Teraz przeczytałem na autokult.pl (należy do wp) tekst sprzed kilku lat o najpopularniejszych autach taksówkarzy. Pomijam, że pisanie takiego zestawienia, gdy na omówienie każdego auta poświęca się kilka linijek, to jakiś żart. Otóż pan "redaktor" twierdzi, że, uwaga: "Na początku lat 90. w Polsce Mercedesy W124 zastąpiły wysłużone Polonezy, Fiaty 125 oraz swojego poprzednika, słynną "beczkę".
Co prawda na początku lat 90-tych nie było mnie jeszcze na świecie, ale mam przeczucie graniczące z pewnością, że mało kogo było wtedy stać na w124 z salonu. A Polonezy i Fiat 125 pamiętam jeszcze z wczesnego dzieciństwa jak w ilościach hurtowych jeździły po drogach (szczególnie Polonezy). Z wiosek to te auta zniknęły chyba dopiero po 2004 roku, jak ludzie masowo zaczęli ściągać z Niemiec golfy i astry. Ale co ja tam wiem.

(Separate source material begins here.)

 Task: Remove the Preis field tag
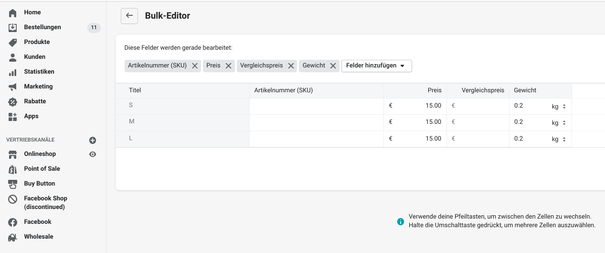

I takich perełek jest wszędzie pełno, nieważne czy czytam o autach, polityce czy o jakichś wydarzeniach z przeszłości. Dramat. Niestety w dobie internetu każdy gamoń może publikować swoje wypociny i uważać się za dziennikarza.
https://autokult.pl/13156,zlotowy-czyli-najpopularniejsze-auta-taksowkarzy,all
#zalesie #gorzkiezale #motoryzacja
  • 2
@mattheo1994: popieram #!$%@?.
Czasem mi się zdarzy zajrzeć na Onet żeby zobaczyć czy coś się działo ostatnio w kraju i raz na miesiąc zajrzę do innych artykułów jak tytuł będzie ciekawy. Ich poziom merytoryczny jest zwykle żenująco niski, literówki i błędy składniowe są na porządku dziennym (może Ukraińcy to piszą bo taniej?). Dodatkowo bardzo często każdy kolejny akapit jest o tym samym ale innymi słowami, żeby tylko objętościowo było więcej.